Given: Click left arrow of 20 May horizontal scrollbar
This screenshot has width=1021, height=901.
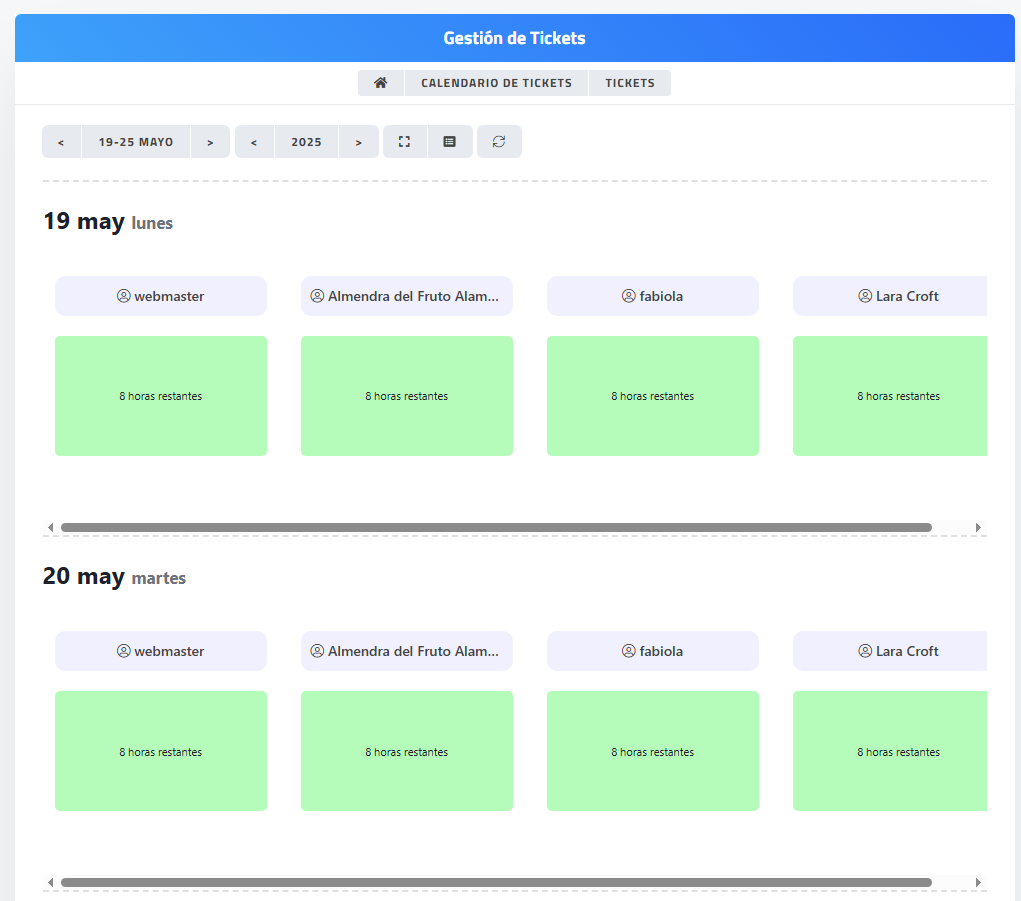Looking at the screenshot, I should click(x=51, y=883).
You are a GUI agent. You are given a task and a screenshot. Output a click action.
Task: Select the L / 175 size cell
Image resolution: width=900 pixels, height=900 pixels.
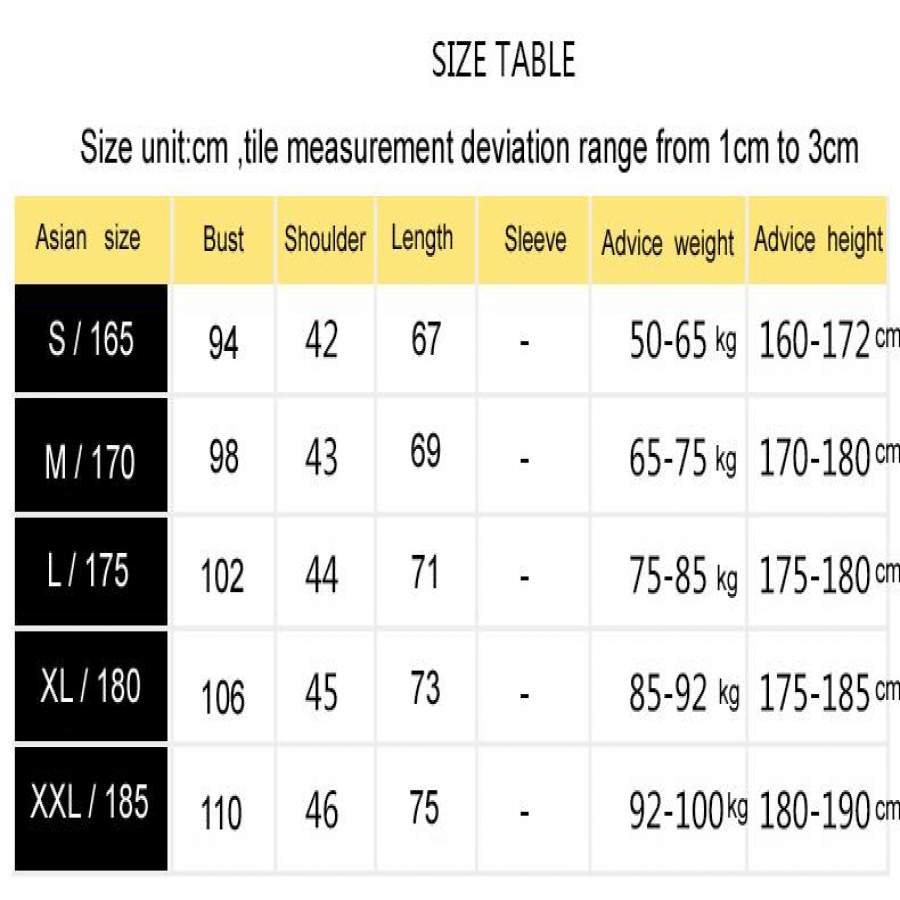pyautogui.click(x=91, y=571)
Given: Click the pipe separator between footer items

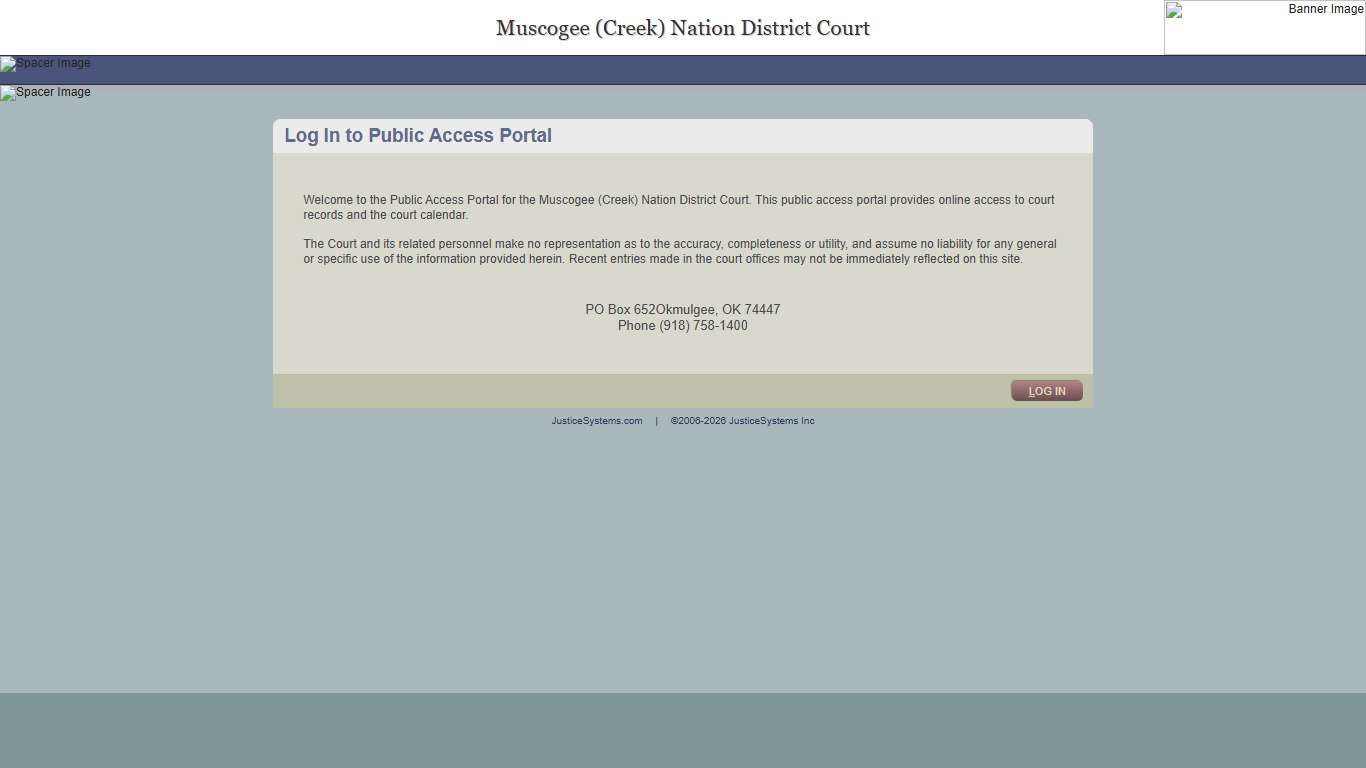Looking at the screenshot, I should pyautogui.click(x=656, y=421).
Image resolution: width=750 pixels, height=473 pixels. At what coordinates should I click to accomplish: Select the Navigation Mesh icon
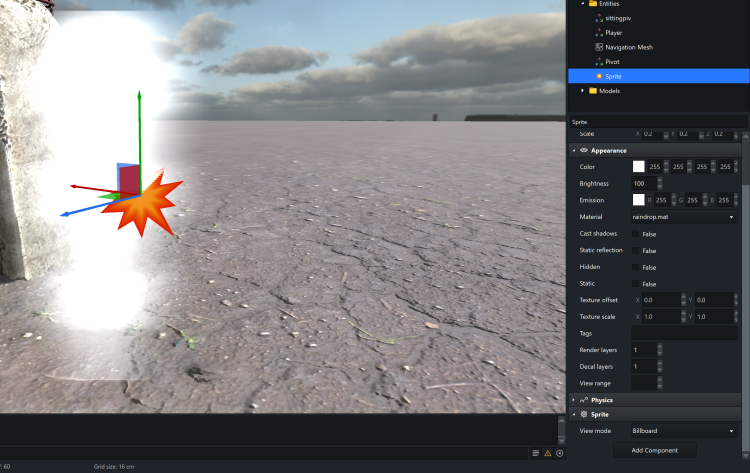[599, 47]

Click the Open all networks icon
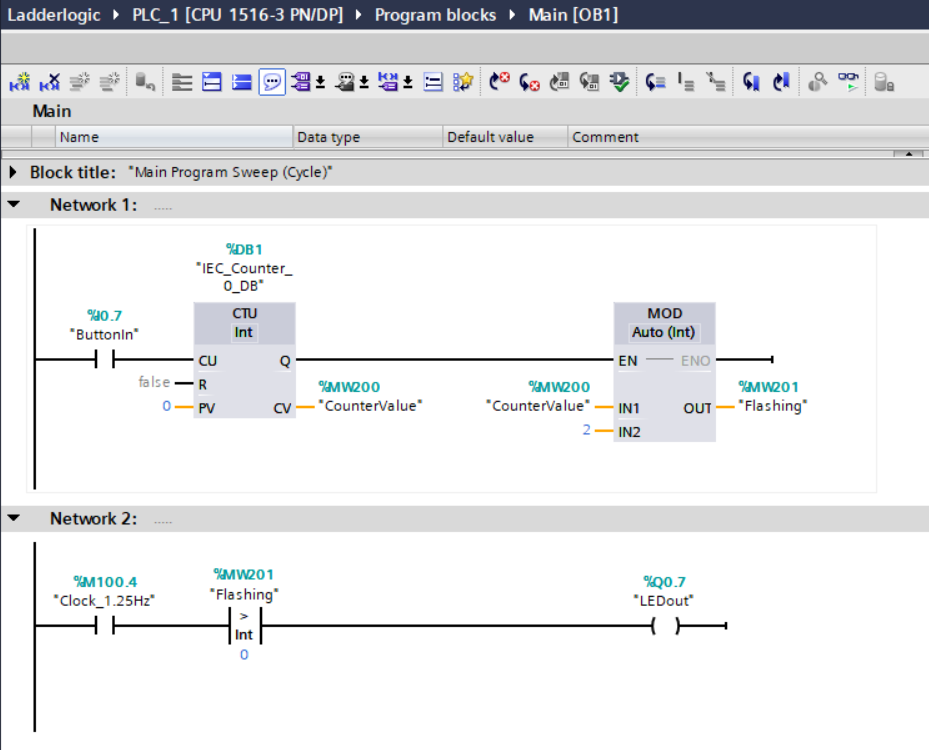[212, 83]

- - - -

STATED GOAL
Reproduce the entries word for word, from their beginning through the line that contains "pyautogui.click(x=91, y=571)", including that line. Omit the pictures from your reproduction.

THE RESULT
Given: Click left arrow of 20 May horizontal scrollbar
This screenshot has width=1021, height=901.
Looking at the screenshot, I should click(x=51, y=883).
You are a GUI agent. You are given a task and a screenshot. Output a click action.
Task: Select the L / 175 size cell
Image resolution: width=900 pixels, height=900 pixels.
pyautogui.click(x=91, y=571)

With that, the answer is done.